*Requirements*.
Which lines of the records contain the word "bottom"? Show every such line, treating uppercase and lowercase as different.

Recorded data

= = = = = = =

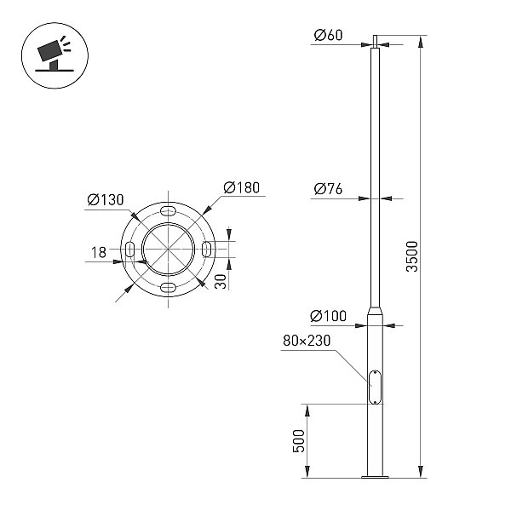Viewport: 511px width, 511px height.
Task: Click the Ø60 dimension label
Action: [x=328, y=35]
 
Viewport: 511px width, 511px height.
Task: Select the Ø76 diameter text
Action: [x=328, y=189]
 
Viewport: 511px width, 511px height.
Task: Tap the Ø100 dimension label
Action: [x=328, y=316]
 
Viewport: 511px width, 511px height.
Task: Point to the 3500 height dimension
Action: [x=412, y=256]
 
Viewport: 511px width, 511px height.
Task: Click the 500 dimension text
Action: [x=299, y=441]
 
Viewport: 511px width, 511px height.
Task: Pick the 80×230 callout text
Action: [x=307, y=341]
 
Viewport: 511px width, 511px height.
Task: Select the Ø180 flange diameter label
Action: [x=242, y=187]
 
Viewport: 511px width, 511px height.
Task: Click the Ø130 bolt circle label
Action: [x=106, y=200]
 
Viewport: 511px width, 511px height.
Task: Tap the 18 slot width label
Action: [x=99, y=252]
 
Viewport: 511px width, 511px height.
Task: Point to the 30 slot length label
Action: [x=221, y=281]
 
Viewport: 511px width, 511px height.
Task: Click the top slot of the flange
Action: [x=168, y=210]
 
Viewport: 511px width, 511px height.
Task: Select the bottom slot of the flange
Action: [x=168, y=288]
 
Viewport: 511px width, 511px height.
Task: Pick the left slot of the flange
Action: [x=129, y=250]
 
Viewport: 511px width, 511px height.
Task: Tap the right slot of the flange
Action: [x=207, y=250]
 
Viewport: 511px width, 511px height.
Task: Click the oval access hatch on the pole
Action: [x=375, y=387]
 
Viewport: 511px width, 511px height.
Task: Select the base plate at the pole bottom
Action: [x=375, y=477]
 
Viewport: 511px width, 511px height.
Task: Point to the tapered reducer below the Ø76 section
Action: [x=375, y=310]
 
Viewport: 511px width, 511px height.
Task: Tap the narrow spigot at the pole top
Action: [x=375, y=42]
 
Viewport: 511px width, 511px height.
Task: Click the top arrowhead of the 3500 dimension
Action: [x=421, y=43]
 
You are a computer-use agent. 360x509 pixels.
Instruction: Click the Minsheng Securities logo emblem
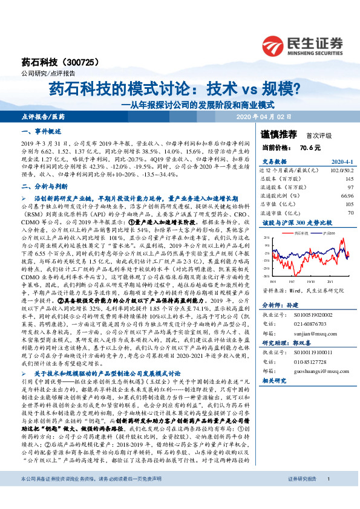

= = = = = = =

*The solution*.
Task: Select the bottom slot of the flange
Task: Select the base plate at the pole bottom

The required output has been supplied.